Nvidia GTC 2026 put AI inference and agentic software at the center of the company’s strategy, with CEO Jensen Huang using the San Jose event to unveil a new inference system, highlight open-source AI efforts, and argue that demand for Nvidia’s latest platforms is still rising fast.
The announcements showed how Nvidia is trying to defend its leadership as the AI market shifts from training large models to running them in everyday use, a change that Huang and several analysts described as a major turning point for the industry.
Inference moves forward
During the keynote, Huang introduced a new inference system called the Nvidia Groq 3 LPX, which combines technology from Groq with Nvidia’s Vera Rubin architecture. Business Insider reported that Huang said the system can speed up inference workloads by up to 35 times and is expected to ship in the second half of this year, with Samsung manufacturing the Groq chip.

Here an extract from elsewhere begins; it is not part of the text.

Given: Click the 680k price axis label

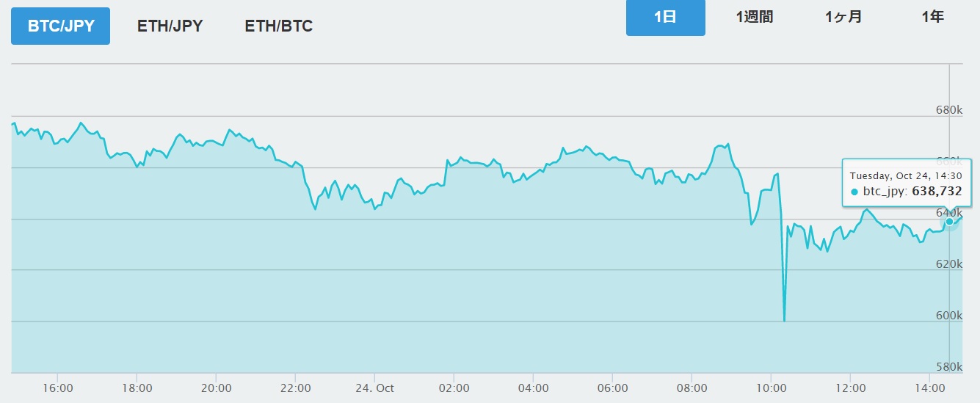Looking at the screenshot, I should (948, 110).
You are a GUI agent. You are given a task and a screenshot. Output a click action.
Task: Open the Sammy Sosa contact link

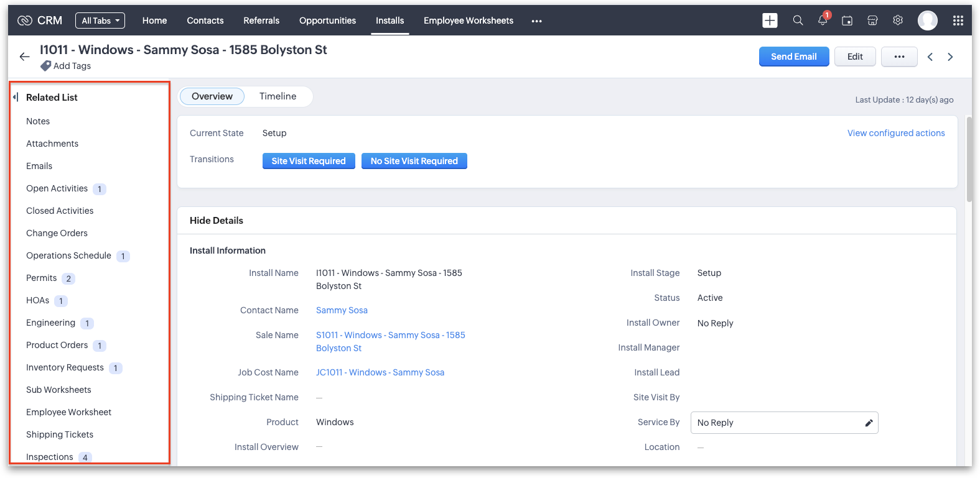(x=342, y=310)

Huang framed that launch as a response to what he sees as a new phase in AI adoption. He said “the inflection point of inference has arrived,” while Axios reported that he described the market as moving beyond the training stage and into a period where inference models are driving higher demand for advanced chips.

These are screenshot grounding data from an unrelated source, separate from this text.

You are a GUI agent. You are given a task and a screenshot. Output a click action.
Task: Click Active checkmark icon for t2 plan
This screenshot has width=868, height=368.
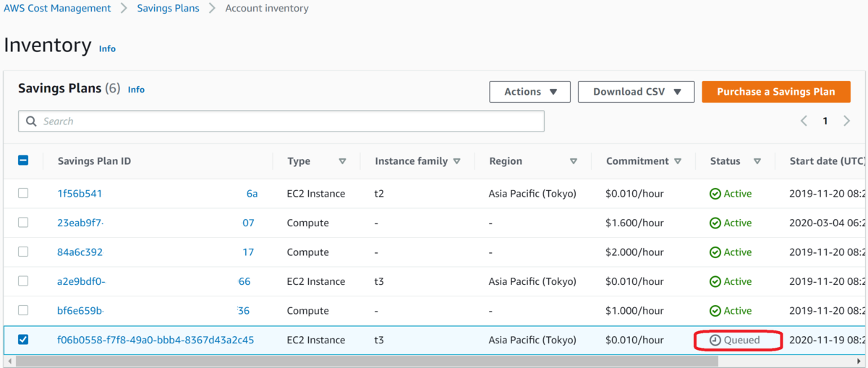715,194
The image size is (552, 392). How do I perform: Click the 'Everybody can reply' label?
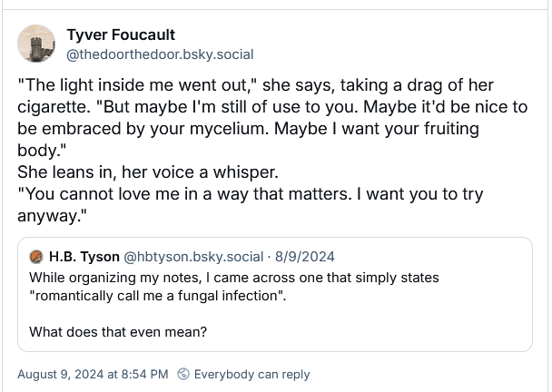(x=251, y=374)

That shift matters because inference is becoming more competitive. Business Insider said a growing group of Nvidia rivals, including hyperscalers and startup chip companies, are building systems aimed at handling inference more cheaply and efficiently than general-purpose hardware.
Demand outlook expands
Huang also used GTC 2026 to present a much larger demand outlook for Nvidia’s newest systems. Business Insider reported that he said Nvidia expects at least $1 trillion in demand for Blackwell and Rubin AI systems through 2027, up from about $500 billion in projected demand through 2026.
Axios described the figure differently, saying Huang anticipated at least $1 trillion in revenue from the company’s latest AI chips by 2027 through sales of Blackwell and Vera Rubin products. Constellation Research also used a different framing, saying Huang spoke about line of sight to $1 trillion in orders, demand forecast, and purchase orders for Blackwell plus Rubin through 2027, while noting that Wall Street viewed the projection as weaker-than-expected growth.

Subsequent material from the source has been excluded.